Resources and Systems
- The withdrawal of the remand population had a profound effect on Bandyup. The prison was calmer and less volatile than in previous years.
- Bandyup was experiencing a window of opportunity to address long overdue maintenance and infrastructure deficits. The Department instigated a change management project to determine what would be necessary for Bandyup to comply with its new Women’s Standard. Several deficits were identified, and upgrades to key infrastructure recommended.
- Staff felt their working lives had improved, but uncertainty about the future created stress.
- We found that the Department’s performance development systems and procedures were ineffective and that staff were insufficiently trained in administering them.
Care and Wellbeing
- The reduced number of prisoners had a positive impact on the provision of many services.

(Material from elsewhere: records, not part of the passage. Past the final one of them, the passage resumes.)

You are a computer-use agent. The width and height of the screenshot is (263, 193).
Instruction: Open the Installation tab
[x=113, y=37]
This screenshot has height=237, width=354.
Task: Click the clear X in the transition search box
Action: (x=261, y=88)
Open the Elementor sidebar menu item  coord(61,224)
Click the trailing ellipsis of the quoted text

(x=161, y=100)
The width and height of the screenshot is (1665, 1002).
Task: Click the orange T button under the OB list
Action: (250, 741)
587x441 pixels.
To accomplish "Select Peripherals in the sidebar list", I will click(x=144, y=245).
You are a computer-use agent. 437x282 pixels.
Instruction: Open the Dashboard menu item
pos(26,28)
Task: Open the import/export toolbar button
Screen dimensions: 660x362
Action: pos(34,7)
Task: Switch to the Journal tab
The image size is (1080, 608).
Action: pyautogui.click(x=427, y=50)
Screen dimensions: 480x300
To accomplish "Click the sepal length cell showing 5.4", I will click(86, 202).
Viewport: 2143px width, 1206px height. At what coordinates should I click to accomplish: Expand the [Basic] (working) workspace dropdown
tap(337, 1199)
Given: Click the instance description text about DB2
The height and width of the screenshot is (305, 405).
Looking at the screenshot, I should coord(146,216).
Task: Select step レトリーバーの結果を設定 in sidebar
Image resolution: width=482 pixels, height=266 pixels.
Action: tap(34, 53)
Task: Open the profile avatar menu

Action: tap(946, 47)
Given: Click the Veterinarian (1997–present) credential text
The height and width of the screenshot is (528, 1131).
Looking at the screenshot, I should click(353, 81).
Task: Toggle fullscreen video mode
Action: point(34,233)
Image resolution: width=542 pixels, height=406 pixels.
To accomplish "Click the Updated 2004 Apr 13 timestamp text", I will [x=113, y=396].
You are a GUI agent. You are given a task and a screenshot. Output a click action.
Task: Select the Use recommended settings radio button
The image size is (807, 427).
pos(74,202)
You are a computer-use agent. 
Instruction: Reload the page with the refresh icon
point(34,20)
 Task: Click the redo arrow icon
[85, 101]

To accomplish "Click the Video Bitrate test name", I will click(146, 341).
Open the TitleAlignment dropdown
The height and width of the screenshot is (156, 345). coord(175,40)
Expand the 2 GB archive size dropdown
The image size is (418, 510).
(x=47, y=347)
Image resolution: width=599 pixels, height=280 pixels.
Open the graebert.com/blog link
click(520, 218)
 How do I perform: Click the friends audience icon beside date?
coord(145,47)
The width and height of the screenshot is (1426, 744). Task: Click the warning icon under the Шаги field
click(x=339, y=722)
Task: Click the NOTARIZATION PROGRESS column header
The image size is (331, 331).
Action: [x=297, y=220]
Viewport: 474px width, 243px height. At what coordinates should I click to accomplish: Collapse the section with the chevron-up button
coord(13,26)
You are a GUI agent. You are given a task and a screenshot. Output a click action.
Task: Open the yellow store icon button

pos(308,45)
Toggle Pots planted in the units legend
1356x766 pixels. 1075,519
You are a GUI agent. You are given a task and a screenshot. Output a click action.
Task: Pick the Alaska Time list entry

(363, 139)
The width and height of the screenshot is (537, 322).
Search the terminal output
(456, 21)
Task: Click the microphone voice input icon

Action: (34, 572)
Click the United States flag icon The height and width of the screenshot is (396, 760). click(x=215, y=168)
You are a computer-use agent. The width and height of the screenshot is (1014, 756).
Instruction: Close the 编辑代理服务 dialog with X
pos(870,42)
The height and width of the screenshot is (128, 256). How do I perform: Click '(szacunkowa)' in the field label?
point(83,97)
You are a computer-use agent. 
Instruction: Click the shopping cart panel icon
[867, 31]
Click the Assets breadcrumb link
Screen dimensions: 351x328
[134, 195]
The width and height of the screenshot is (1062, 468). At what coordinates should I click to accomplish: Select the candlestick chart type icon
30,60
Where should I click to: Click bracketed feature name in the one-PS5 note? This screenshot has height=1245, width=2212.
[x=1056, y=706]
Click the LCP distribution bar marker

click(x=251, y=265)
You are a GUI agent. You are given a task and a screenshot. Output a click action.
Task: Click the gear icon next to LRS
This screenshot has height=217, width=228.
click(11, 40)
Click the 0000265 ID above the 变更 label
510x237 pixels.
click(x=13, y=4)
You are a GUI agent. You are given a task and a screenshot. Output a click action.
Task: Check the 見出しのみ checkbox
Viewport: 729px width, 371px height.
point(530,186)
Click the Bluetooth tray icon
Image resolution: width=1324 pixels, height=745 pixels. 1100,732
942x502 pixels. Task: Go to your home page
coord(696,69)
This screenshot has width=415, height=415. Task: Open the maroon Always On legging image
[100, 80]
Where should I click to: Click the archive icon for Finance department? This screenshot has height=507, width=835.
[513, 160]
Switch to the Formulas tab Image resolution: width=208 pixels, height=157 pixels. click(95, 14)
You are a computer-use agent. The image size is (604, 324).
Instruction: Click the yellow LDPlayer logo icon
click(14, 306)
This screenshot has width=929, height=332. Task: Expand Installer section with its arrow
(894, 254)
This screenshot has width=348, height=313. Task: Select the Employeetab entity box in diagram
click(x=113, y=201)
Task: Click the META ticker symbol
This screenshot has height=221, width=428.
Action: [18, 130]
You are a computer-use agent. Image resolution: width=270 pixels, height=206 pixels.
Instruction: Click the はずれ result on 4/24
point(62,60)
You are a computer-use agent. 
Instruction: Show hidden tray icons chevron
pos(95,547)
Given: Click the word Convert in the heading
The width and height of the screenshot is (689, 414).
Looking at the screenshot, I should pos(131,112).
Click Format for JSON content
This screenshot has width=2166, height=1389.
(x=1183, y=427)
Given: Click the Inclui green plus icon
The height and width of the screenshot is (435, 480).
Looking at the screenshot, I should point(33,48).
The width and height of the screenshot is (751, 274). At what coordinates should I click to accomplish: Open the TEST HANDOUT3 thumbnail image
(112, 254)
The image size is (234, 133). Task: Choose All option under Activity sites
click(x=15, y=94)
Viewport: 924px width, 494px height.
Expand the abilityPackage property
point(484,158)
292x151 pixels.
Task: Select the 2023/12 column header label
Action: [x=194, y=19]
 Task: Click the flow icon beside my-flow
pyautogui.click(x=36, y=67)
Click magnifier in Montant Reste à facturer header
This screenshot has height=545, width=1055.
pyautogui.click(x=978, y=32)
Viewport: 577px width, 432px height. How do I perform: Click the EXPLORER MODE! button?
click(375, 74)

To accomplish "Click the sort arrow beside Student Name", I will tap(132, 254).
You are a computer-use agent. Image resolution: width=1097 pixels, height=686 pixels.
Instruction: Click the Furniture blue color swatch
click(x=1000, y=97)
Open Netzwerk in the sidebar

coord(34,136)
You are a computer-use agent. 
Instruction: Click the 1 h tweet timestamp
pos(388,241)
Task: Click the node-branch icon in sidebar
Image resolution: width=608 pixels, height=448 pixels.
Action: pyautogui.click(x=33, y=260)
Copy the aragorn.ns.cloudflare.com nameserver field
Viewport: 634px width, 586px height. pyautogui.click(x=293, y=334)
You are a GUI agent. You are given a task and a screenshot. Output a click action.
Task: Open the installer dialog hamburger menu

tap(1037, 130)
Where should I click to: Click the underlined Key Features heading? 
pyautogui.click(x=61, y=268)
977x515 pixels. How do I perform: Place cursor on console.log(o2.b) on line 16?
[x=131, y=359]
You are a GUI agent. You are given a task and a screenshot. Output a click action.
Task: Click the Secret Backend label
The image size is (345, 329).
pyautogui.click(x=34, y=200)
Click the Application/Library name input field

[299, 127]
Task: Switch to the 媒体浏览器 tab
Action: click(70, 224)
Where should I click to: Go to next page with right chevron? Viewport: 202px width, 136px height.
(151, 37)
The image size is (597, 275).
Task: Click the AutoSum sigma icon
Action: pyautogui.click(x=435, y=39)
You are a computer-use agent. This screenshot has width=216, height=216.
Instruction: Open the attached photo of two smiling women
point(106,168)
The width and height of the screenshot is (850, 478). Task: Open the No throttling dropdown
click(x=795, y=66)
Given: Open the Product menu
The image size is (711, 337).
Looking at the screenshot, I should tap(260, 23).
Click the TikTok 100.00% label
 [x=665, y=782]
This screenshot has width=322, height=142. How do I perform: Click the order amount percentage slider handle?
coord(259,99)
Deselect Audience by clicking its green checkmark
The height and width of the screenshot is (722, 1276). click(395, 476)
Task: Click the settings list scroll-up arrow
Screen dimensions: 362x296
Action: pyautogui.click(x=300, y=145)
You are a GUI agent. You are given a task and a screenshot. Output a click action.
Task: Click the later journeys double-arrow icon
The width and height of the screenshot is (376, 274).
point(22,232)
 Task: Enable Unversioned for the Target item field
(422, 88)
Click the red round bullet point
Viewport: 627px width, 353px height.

However, this was often due to a decreased demand for services, rather than any improvement in the services themselves.
- Women had improved perceptions of clothing, bedding, and laundry. Nonetheless these were well below the average for the state.
- Pregnant women did not have adequate uniform options and had to leave their stomachs exposed. This was undignified and uncomfortable.
- Food perceptions had improved. Dish-up procedures had and changes to canteen procedures saw a calmer, safer, and more secure process. Traditional food options for Aboriginal women had improved, but still fell short of expectations.
- As has been the case for 15 years, Bandyup’s visits centre does not meet the needs of officers, prisoners, or visitors. Video-link capabilities have improved, but Skype for visits should be introduced.
- The lack of regular family visits is an obvious gap at Bandyup. In keeping with the Women’s Standards, Bandyup should introduce family visits to enhance contact between the women and their families.
- Aboriginal women were more settled, and the calmer atmosphere saw them taking up greater opportunities in education and employment. We encourage management and staff to make the most of this window for better engagement.
- Bandyup continued its positive record in the management of women and babies. However, nursery houses were at capacity and pregnant women (including those in their third trimester) were residing in units across Bandyup.
- Disappointingly health and wellbeing services had not been revisited, despite the opportunity presented by a reduced population. Bandyup’s change management process identified the health centre as a key infrastructure deficit, being too small and unfit for purpose.
- Mental health care remained crisis driven. It was not delivered in a holistic manner, and women suffering from depression or other psychological problems were missing out on support services.
- Orientation was occurring, but information was outdated. Relevant infrastructure and processes were highlighted by Bandyup’s change management process as in need of improvement.
- Delivery of offender treatment programs was not meeting demand or need. While the number of female prisoners in the state had increased, program delivery had decreased.
- Progress was being made towards introducing Section 95 at Bandyup. The benefits this could have for women’s rehabilitation are considerable, and any risks should prove manageable.
- The education centre was operating effectively, with education and training programs well-designed, planned, and implemented.
Safety and Security
- The decrease in the prisoner population significantly eased tensions between officers and the prisoners. Relational security had improved greatly but longstanding physical and procedural security issues remained.
Women’s Centred Structured Day
- The structured day model supports women to practice self-determination. But the model was under review, and management were considering returning Bandyup to the standard operating day found at male prisons. The Department should continue to uphold a women-centred approach to managing women prisoners.